IN WHICH GUEST CRITIC AND TOP THEATREKITTEN LUKE JONES IS SADLY UNDERWHELMED
This – created by Lloyd Newson of DV8 physical company – wasn’t quite the piece of dance theatre that had been sold to me. There was quite a bit of writhing around towards the end, but for the most part it was a lot of shuffling with quite dry verbatim dialogue. John follows the story a man with a hefty claim to having the most depressing life story. We start with domestic abuse, shuffle over to promiscuity, then to drugs, obesity, prison, then over to more promiscuity although this time gay. It is given to us as one man’s tale, although it lands as quite a hodgepodge. We rattle through traumas with little to chew over other than basic facts. Some are just casually slipped in – such as the fact that this lean dancer is meant to be 25 stone? Sure.
The dance too feels like a stray addition, which slowly sneaks in across the dankly lit revolving stage. At first it is just a lot of poses, twitches and high-concept walking, but its airtime increases and becomes it itself becomes more confusing. A court scene choreographed to manic shuffling or a conversation given from a tumbling ball of limbs. I get it, but is it just making up for the stale dialogue?

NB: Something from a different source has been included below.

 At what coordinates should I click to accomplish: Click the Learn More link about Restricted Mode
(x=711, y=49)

However it does have a sly wit which punctures some of the more worthy or strange moments – such as him spending a good 35 minutes of this 75 minute play in a gay sauna for no apparent reason. ‘Credit card fraud – that’s just using someone else’s credit card’ he lists off in a roll call of his crimes. Lloyd Newson has created such a debauched world, that by the time John is out of prison, off drugs and just hanging around in gay saunas for company it seems totally normal.

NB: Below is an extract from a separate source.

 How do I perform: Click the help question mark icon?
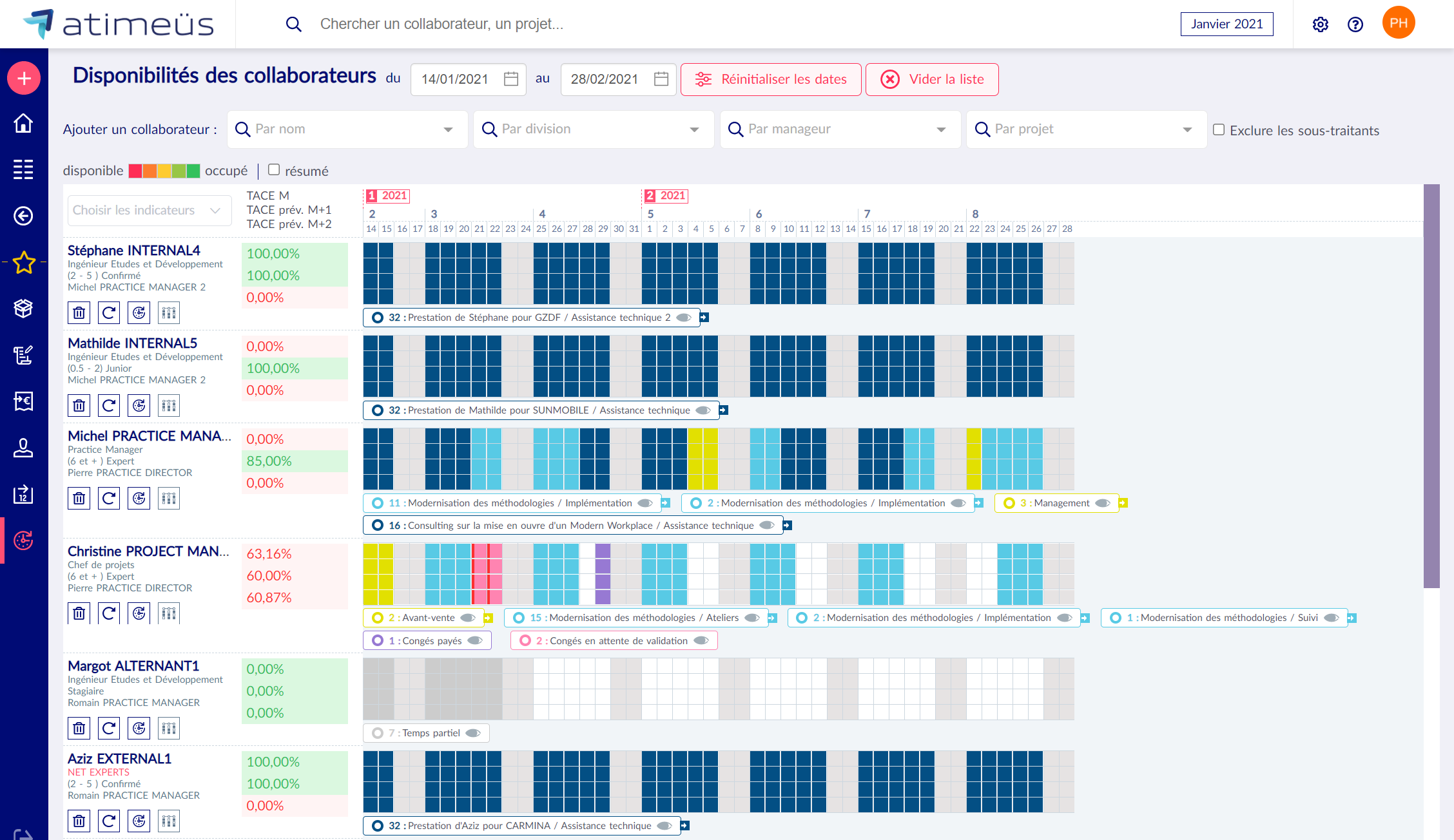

All this would be terribly unwatchable were it not for the excellent turn (shuffle, slide and wiggle) by Hannes Langolf as John. His quiet regional voice brilliantly captures a confused, lost and quite apathetic character in the midst of all this high art. It is a testament to his performance that his dialogue never lost me, despite his flailing arms’ best efforts. But unfortunately this plays like one of those films an art gallery. You could walk in at any time, sit down and watch a bit. There was little arc, nothing to keep me in my seat. It could very well have been on loop and me just passing.